EXERCISE
After locating the line with "The image size is (439, 336)." in the data that follows, return it and every later line exactly, up to and including the line with "The image size is (511, 393).".

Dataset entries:

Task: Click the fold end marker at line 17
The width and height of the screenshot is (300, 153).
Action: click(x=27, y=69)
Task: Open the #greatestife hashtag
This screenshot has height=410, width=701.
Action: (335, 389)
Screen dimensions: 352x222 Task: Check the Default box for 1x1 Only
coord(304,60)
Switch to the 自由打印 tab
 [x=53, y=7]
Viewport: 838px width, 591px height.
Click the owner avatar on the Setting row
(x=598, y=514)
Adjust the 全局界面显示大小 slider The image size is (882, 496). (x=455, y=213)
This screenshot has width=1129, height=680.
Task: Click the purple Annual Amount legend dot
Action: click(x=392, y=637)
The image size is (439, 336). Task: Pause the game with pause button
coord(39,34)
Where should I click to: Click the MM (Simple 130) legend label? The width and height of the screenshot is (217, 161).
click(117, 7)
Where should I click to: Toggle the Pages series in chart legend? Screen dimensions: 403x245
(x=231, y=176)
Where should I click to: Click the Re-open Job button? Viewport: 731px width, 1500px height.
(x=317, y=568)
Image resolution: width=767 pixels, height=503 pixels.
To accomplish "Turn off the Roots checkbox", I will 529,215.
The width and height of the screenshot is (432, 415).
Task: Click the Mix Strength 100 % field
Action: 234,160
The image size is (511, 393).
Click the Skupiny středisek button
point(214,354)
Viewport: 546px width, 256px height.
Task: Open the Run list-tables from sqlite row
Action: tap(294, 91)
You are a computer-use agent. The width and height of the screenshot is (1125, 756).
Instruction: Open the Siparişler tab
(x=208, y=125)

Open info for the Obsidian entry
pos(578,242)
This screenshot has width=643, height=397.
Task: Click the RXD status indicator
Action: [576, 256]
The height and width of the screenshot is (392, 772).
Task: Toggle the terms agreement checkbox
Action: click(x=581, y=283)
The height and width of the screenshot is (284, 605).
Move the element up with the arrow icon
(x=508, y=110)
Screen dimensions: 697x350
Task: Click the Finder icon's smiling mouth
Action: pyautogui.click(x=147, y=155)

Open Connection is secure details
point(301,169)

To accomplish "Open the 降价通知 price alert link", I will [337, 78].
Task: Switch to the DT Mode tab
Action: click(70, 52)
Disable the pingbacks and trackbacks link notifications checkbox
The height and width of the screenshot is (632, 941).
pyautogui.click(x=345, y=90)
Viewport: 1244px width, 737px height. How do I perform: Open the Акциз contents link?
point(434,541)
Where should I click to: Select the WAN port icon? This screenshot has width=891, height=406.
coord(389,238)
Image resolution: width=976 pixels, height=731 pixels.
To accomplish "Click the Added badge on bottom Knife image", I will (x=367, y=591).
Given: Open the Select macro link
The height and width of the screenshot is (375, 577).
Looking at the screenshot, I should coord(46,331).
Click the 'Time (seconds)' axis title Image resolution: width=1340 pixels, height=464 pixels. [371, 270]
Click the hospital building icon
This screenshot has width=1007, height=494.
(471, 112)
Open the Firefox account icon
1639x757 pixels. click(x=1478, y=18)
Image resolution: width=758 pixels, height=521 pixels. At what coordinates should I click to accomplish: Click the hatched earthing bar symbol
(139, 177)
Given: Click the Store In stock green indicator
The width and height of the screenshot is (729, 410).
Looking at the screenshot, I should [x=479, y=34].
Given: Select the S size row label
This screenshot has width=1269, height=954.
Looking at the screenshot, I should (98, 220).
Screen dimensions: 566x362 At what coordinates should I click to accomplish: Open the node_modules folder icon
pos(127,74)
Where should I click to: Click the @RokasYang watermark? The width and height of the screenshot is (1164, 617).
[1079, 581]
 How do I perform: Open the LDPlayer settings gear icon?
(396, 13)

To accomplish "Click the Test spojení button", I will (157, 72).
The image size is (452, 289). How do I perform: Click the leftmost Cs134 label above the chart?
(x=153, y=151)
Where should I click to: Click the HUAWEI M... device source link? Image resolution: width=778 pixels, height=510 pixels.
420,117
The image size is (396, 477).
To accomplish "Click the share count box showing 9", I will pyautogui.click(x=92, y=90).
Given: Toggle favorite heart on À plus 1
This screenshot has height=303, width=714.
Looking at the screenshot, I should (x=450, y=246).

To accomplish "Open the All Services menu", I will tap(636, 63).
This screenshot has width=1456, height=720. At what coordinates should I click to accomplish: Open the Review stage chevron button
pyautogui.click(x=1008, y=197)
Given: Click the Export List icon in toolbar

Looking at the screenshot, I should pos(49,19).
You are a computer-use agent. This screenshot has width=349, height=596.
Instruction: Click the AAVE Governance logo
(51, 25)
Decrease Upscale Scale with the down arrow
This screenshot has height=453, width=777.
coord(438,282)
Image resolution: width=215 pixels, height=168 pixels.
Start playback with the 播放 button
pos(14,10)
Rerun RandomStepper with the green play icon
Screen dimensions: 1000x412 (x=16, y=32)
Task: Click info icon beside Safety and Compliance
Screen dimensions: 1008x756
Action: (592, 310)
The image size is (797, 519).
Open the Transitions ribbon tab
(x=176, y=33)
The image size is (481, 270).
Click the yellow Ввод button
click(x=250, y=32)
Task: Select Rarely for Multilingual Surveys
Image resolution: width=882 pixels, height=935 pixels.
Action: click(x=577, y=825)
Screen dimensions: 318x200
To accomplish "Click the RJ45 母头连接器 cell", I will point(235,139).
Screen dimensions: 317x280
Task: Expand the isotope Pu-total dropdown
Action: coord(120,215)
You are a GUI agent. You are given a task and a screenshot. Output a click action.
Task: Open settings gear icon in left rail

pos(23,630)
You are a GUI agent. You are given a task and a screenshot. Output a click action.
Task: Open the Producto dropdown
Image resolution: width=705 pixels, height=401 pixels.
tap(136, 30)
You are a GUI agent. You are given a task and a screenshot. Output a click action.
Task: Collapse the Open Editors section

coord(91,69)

EXPECTED ANSWER
The image size is (439, 336). Task: Pause the game with pause button
coord(39,34)
Where should I click to: Click the MM (Simple 130) legend label? The width and height of the screenshot is (217, 161).
click(117, 7)
Where should I click to: Toggle the Pages series in chart legend? Screen dimensions: 403x245
(x=231, y=176)
Where should I click to: Click the Re-open Job button? Viewport: 731px width, 1500px height.
(x=317, y=568)
Image resolution: width=767 pixels, height=503 pixels.
To accomplish "Turn off the Roots checkbox", I will 529,215.
The width and height of the screenshot is (432, 415).
Task: Click the Mix Strength 100 % field
Action: 234,160
The image size is (511, 393).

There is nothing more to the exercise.